• _Work request_
If an entry below contains an image, drop the image and retype the rest exactly.

(Entries taken from a collection)
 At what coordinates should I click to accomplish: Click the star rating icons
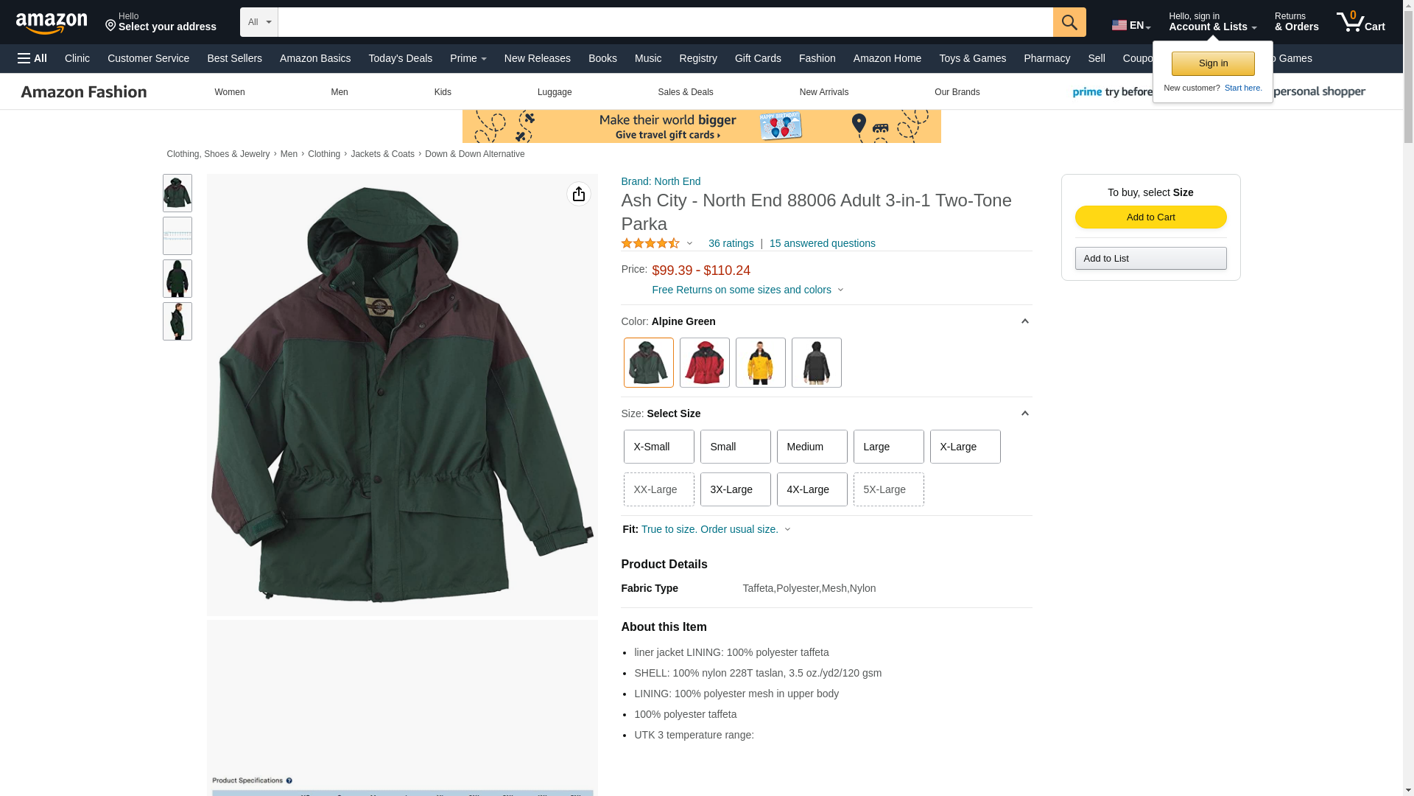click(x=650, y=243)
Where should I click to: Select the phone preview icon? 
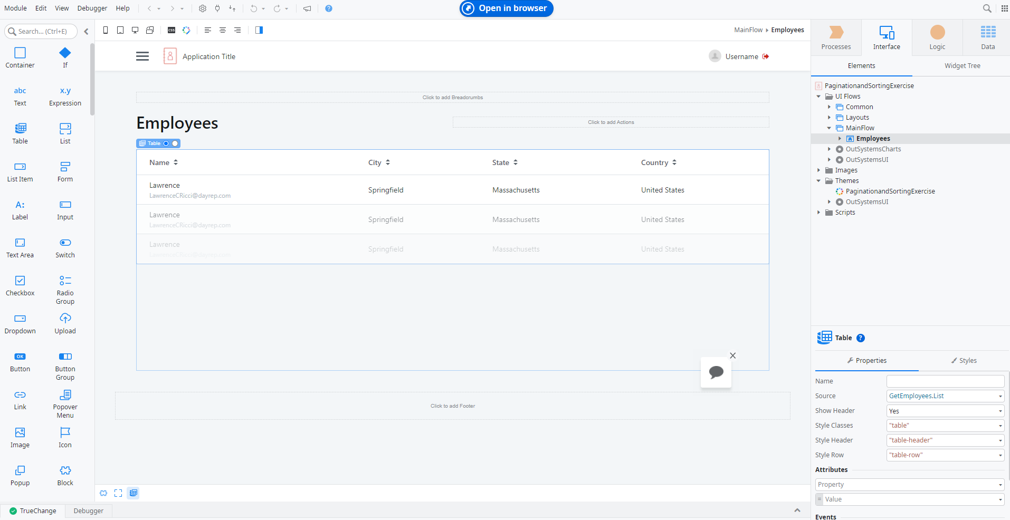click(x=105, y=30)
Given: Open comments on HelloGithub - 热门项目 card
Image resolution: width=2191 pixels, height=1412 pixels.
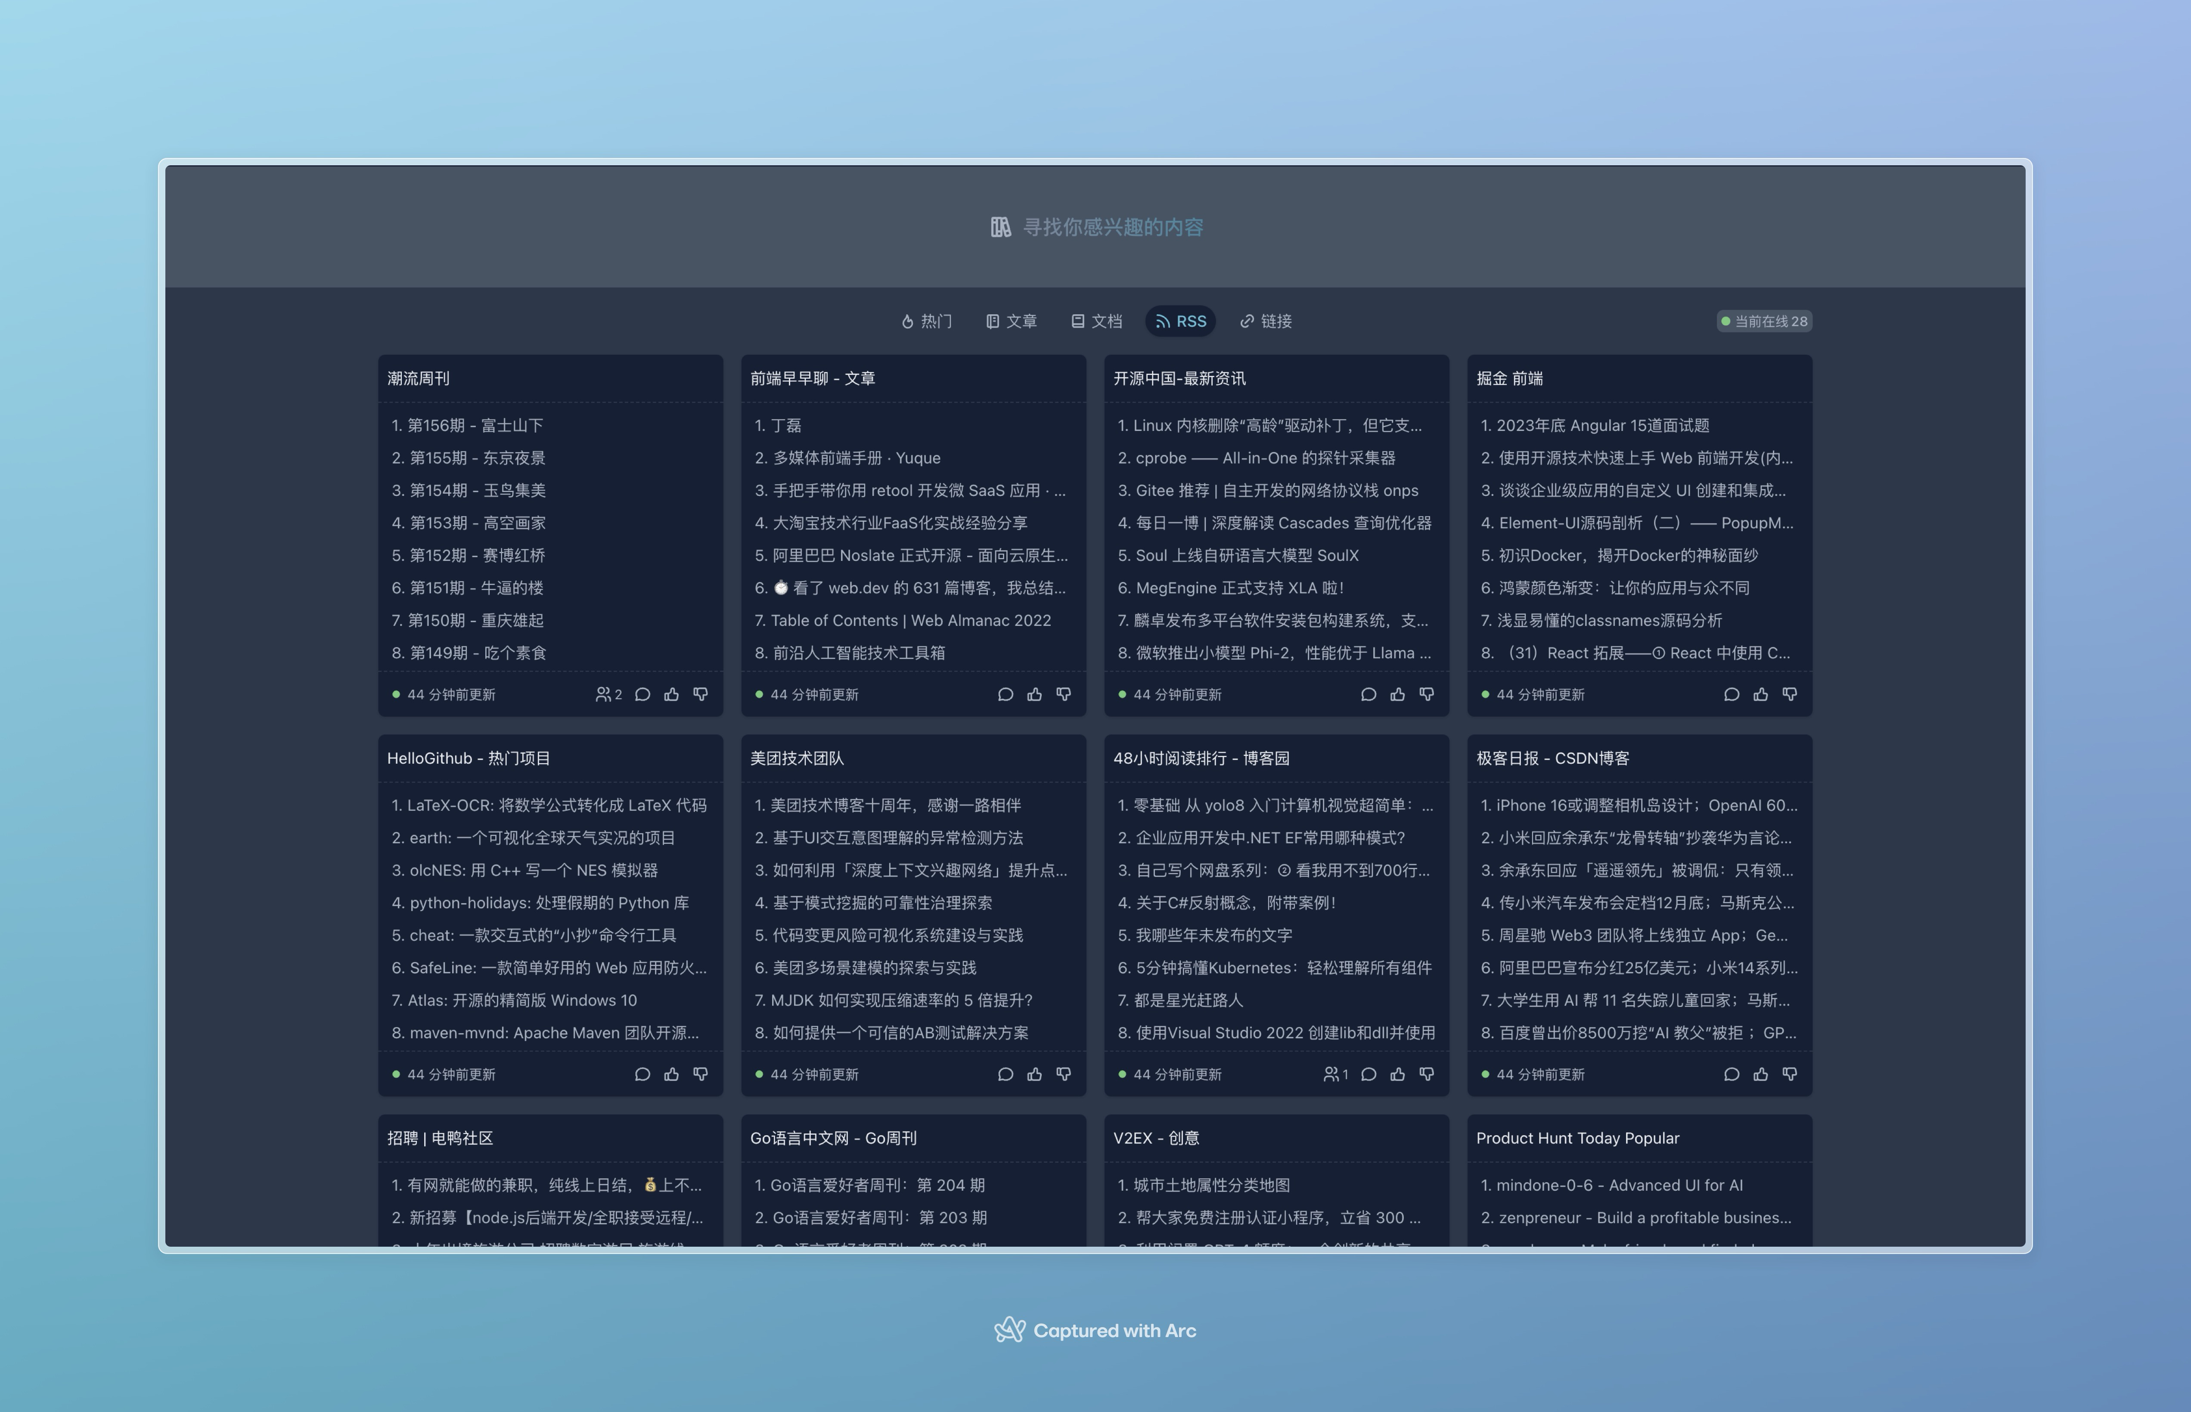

• _Answer section_
 At what coordinates should I click to accomplish: Click the star rating icons
click(x=650, y=243)
Where should I click to: Select the phone preview icon? 
click(x=105, y=30)
Given: Open comments on HelloGithub - 热门项目 card
Image resolution: width=2191 pixels, height=1412 pixels.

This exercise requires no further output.